As an Englishman, I'd technically be earning my compensation in England, from a US Company, getting paid through our standard (US) payroll system. Would I owe taxes on the income that was "earned" in London during this time? 

I want to be sure I don't short-change myself and incorporate any such liability into my discussion with my firm. 

Thanks all!


----------



## nyclon (Apr 3, 2011)

I've moved this to the tax forum.


----------



## MindtheGAAP (Dec 1, 2014)

Thanks Nyclon... Apologies for the mistake


----------



## Bevdeforges (Nov 16, 2007)

OK, as a permanent resident in the US, you pay your US taxes exactly the same as any other US taxpayer. And as you've outlined the situation, you would just pay your normal US taxes on whatever you were paid while working in the UK.

The "overseas earnings" provisions only kick in if you satisfy either the physical presence test or the bona fide resident test - both of which require a full year of being outside the US. 

I'm assuming you have already "checked out" of the UK tax system when you took up residence in the US. So you shouldn't wind up paying UK taxes on your salary while back there. I know the UK goes by the 183 day rule to some extent, but only for determining residence. For US purposes, it's not really applicable.

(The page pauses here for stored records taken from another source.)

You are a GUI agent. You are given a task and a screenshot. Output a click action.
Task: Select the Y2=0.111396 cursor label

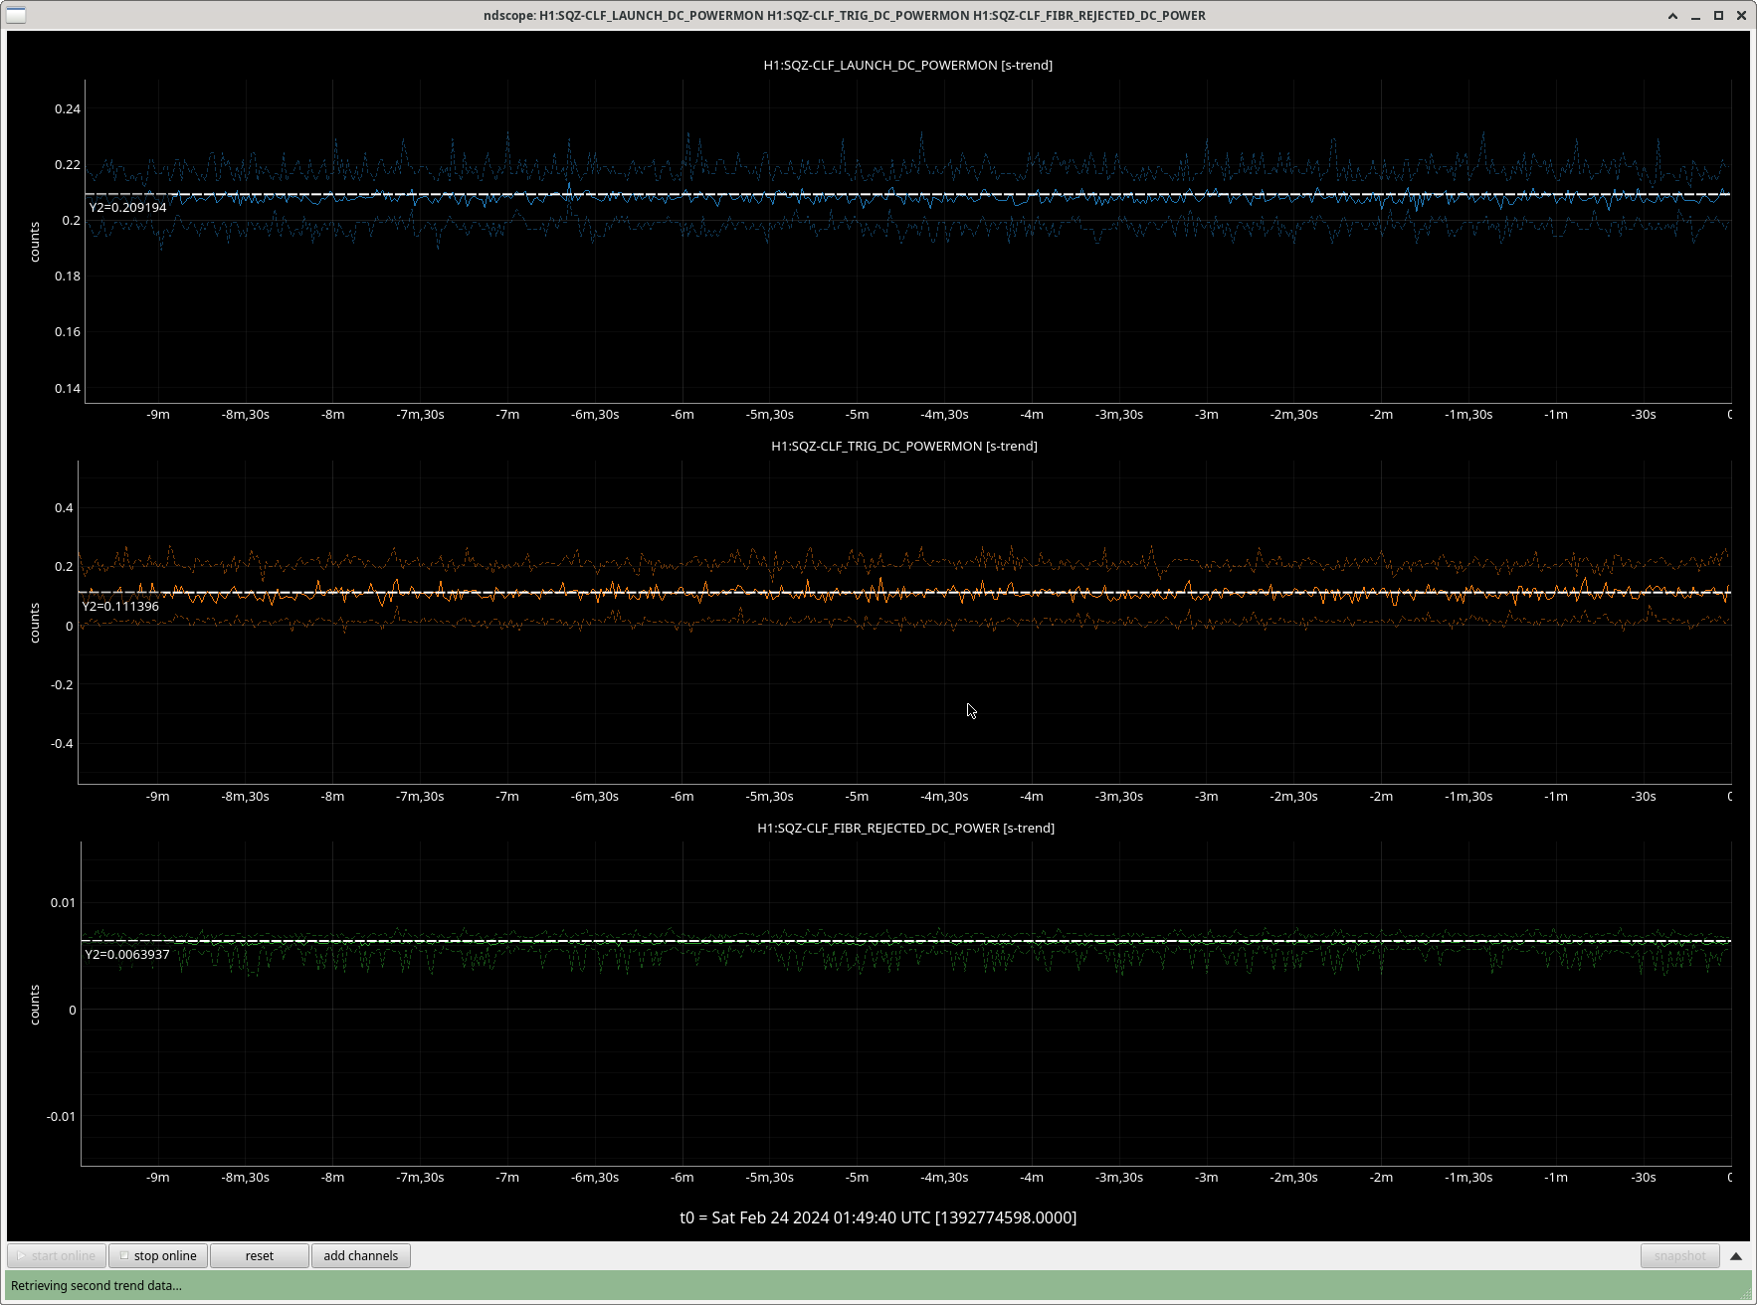[120, 606]
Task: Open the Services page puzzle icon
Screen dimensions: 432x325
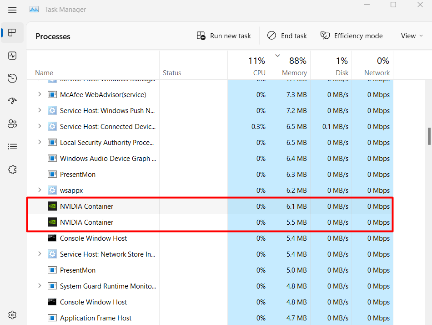Action: tap(12, 170)

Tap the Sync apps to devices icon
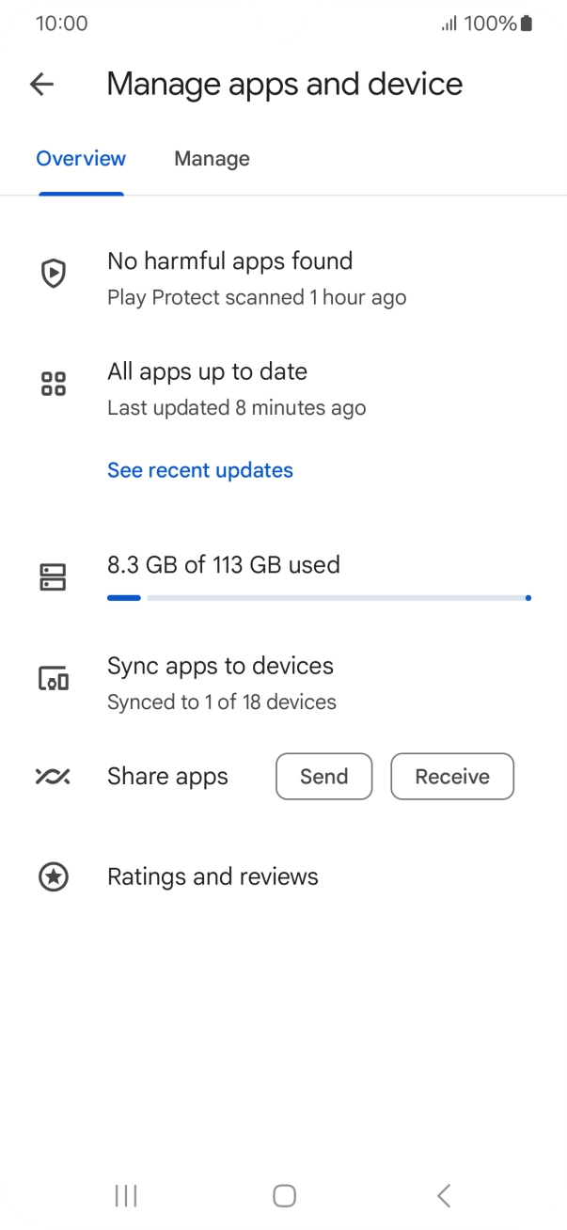(54, 678)
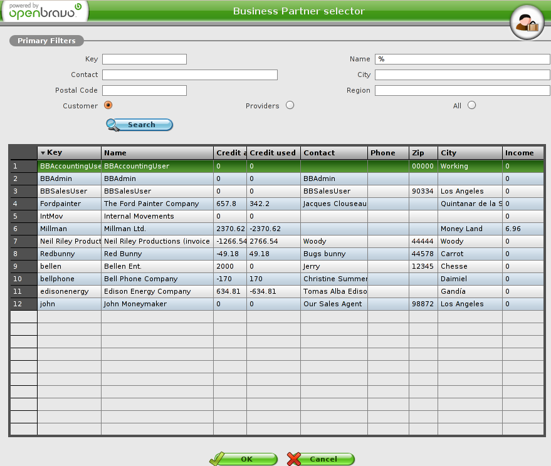Select the Edison Energy Company row
The width and height of the screenshot is (551, 466).
[x=157, y=291]
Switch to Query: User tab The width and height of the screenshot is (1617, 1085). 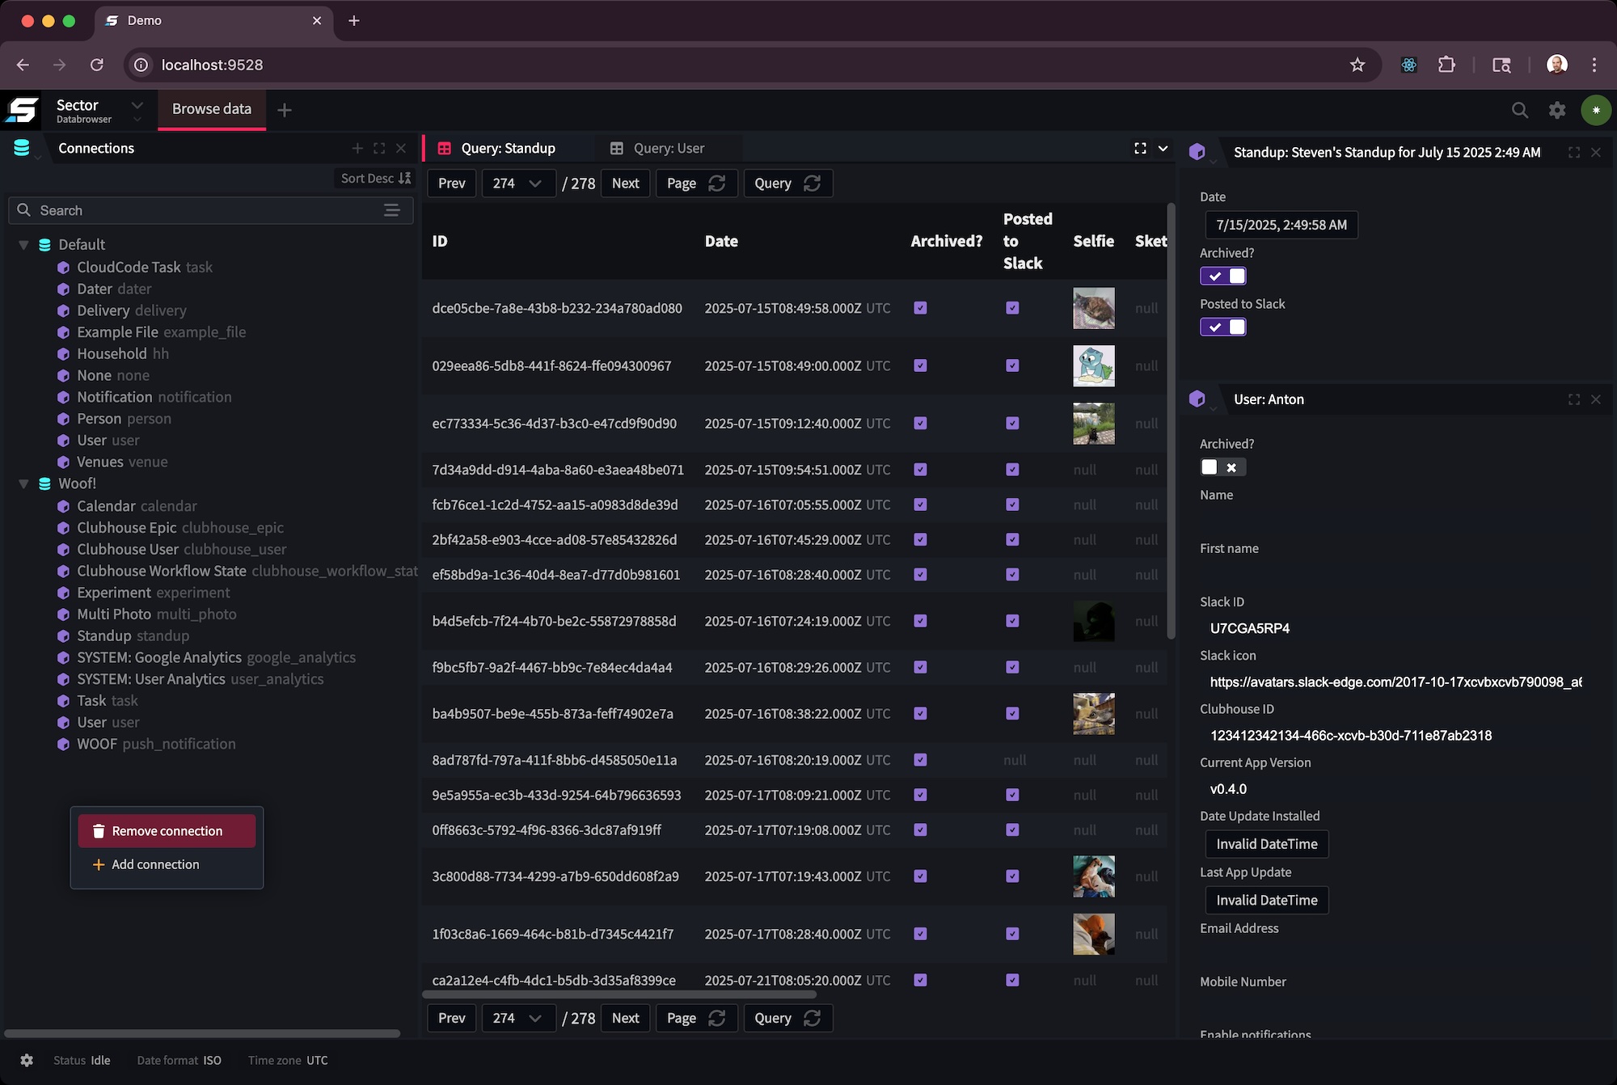(x=668, y=148)
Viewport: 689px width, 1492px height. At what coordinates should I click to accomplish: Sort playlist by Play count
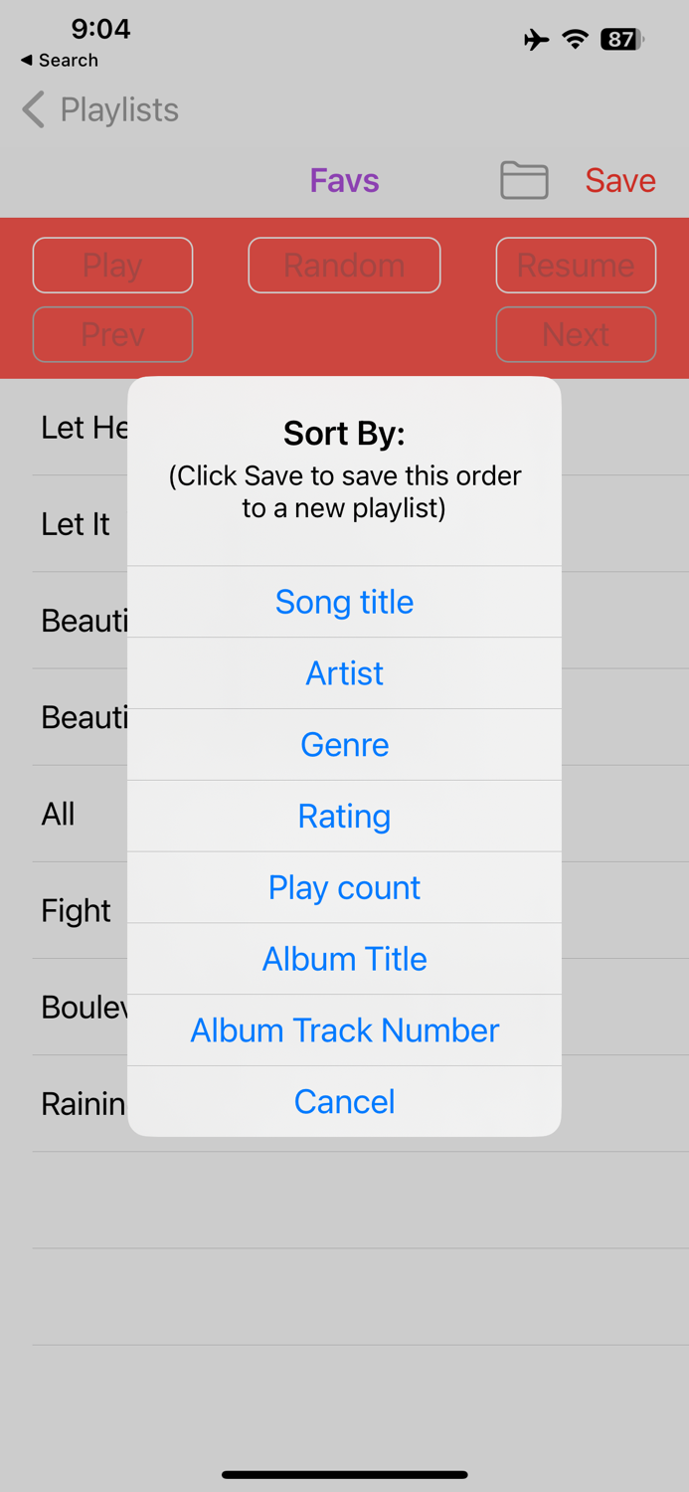tap(344, 887)
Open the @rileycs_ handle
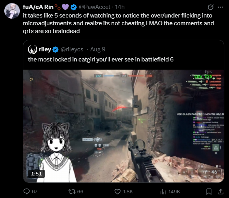This screenshot has height=198, width=229. click(73, 49)
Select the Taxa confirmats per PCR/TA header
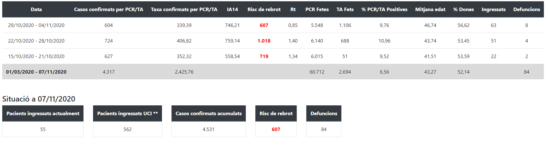 (184, 10)
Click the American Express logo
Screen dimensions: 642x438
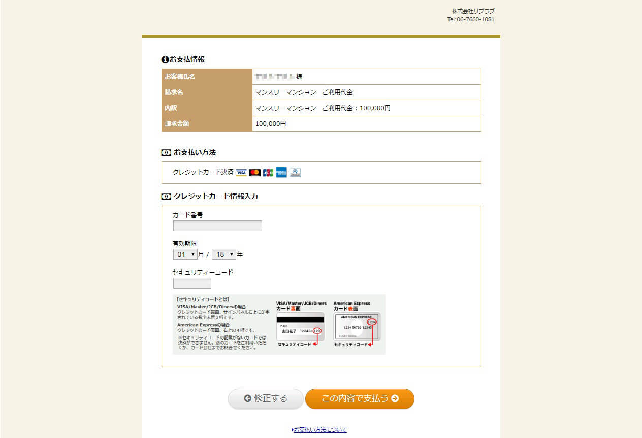(281, 173)
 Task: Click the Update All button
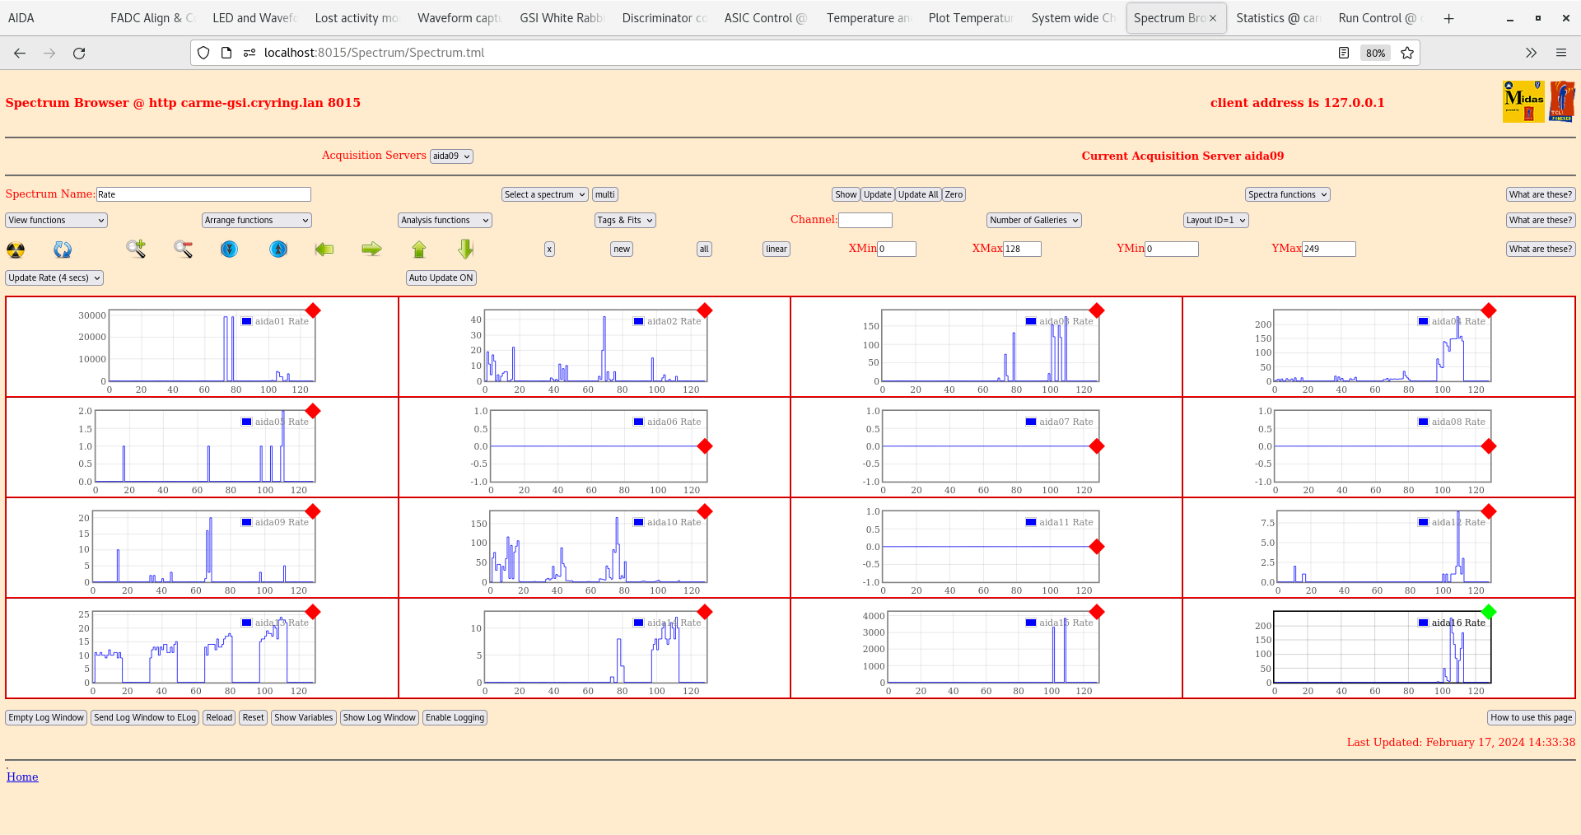tap(917, 195)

You really have to be outside the country for a full year (well, 330 days in a 12 consecutive month period, or one full calendar year).
Cheers,
Bev


----------



## MindtheGAAP (Dec 1, 2014)

Bevdeforges said:


> I'm assuming you have already "checked out" of the UK tax system when you took up residence in the US. So you shouldn't wind up paying UK taxes on your salary while back there. I know the UK goes by the 183 day rule to some extent, but only for determining residence. For US purposes, it's not really applicable. You really have to be outside the country for a full year (well, 330 days in a 12 consecutive month period, or one full calendar year).


That is correct, Bev... Fully checked-out of the UK tax system (have been here in the US for 8+ years). So the take-away from this is that there is no impact to me except for jet lag and getting some airmiles..?

Just wanted to confirm - appreciate the reply!


----------